Le renouvèlement du bail commercial

Le renouvèlement du bail commercial

Le renouvèlement du bail commercial est soumis à des règles juridiques strictes, que le bailleur et le loueur sont obligés de respecter.

Le droit au renouvèlement du bail commercial est d’ordre public, c’est-à-dire qu’aucune clause ne peut s’y opposer. Dans la pratique, le bailleur pourra :

  • soit proposer le renouvèlement à la fin du bail ou accepter la demande de renouvèlement formulée par le locataire
  • soit refuser le renouvèlement en versant une indemnité d’éviction
  • soit refuser le renouvèlement en invoquant un motif légitime, ce qui lui évite le paiement de l’indemnité d’éviction.

La notion de « droit au renouvèlement » peut donc prêter à confusion. En réalité, le locataire bénéficie plutôt d’un « droit à indemnité » en cas de refus de renouvèlement par le bailleur.

Les conditions du renouvèlement

Pour pouvoir bénéficier de ce droit au renouvèlement du bail, le locataire doit satisfaire un certain nombre d’exigences :

  • Le locataire doit en principe être de nationalité française, sauf les commerçants, artisans et industriels
    • qui ont combattu dans les armées françaises et alliées pendant les guerres de 1914 et de 1939
    • qui ont un enfant de nationalité française
    • qui sont ressortissants de l’Union européenne
    • lorsqu’il existe une réciprocité législative dans leur pays d’origine
  • Le locataire doit être propriétaire du fonds de commerce, même si ce fonds est exploité par un tiers (par exemple en cas de location-gérance).
  • Le fonds de commerce doit avoir été exploité de manière réelle et régulière au cours des trois années précédant la fin du bail. Si ce n’est pas le cas, le locataire doit alors pouvoir justifier de motifs légitimes de non-exploitation pour bénéficier du droit au renouvèlement (Art. L145-8 et Art. L145-43 du Code de commerce).

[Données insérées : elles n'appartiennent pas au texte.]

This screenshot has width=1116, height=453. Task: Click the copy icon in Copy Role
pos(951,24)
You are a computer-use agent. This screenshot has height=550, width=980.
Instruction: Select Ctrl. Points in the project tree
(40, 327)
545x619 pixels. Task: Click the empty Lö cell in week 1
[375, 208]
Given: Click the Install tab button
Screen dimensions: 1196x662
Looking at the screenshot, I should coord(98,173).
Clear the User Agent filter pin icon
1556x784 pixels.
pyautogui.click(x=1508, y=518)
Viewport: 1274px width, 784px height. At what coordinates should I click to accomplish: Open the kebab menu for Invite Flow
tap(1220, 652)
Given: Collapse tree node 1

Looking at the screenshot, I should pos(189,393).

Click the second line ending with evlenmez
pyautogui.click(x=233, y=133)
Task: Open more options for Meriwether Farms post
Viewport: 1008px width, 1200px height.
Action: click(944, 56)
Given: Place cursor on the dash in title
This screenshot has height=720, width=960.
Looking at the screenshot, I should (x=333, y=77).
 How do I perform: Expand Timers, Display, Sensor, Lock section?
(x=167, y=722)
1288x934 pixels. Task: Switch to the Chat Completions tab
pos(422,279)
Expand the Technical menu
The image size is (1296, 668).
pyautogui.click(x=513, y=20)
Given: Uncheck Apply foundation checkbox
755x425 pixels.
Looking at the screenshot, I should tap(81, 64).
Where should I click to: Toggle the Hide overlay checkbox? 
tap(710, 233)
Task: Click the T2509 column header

Exercice du droit au renouvèlement

Dans le processus de renouvèlement du bail, l’initiative appartient d’abord au bailleur.

Le congé donné par le bailleur

Au moins six mois avant la date d’expiration du bail commercial, le bailleur peut délivrer un congé au locataire, congé qui doit être donné par acte d’huissier.

Ce congé comporte généralement une offre de renouvèlement du bail, que le locataire peut accepter ou non.
Mais le bailleur peut aussi délivrer un congé sans offre de renouvèlement en proposant donc une indemnité d’éviction. Au locataire ensuite d’accepter ou non cette offre. S’il ne propose pas d’indemnité d’éviction, le bailleur doit invoquer un motif grave et légitime.
Le bailleur bénéficie d’une faculté de rétractation : il peut revenir sur son offre de renouvèlement ou sur sa proposition d’indemnité d’éviction pour un motif grave et légitime, découvert après l’envoi de son congé. Il peut également se rétracter s’il parvient à prouver que le contrat de location n’est plus soumis au statut des baux commerciaux.

La demande de renouvèlement par le locataire

S’il n’a pas reçu de congé dans les délais légaux précisés ci-dessus, le locataire peut formuler une demande de renouvèlement par acte d’huissier. Cette demande doit être formulée obligatoirement dans les six mois précédant la date d’expiration du bail, faute de quoi elle est frappée de nullité.
Ce délai se calcule de date à date

Le bailleur doit formuler sa réponse par acte d’huissier dans les trois mois qui suivent la réception de la demande. Faute de quoi, il est supposé avoir accepté le principe du renouvèlement.
Si le bailleur refuse le renouvèlement, il doit impérativement préciser dans sa réponse que le locataire dispose d’un délai de deux ans pour contester ce refus de renouvèlement ou exiger le versement d’une indemnité d’éviction. Même s’il accepte le renouvèlement, il peut là encore revenir sur sa décision pour un motif grave et légitime.

La reconduction tacite du bail commercial

Si le bailleur ne délivre pas de congé et si le locataire ne formule pas de demande de renouvèlement, le bail se poursuit par tacite reconduction pour une durée indéterminée. Le bailleur peut alors délivrer un congé à tout moment avec un préavis d’au moins six mois. De même que le locataire peut formuler à tout moment une demande de renouvèlement.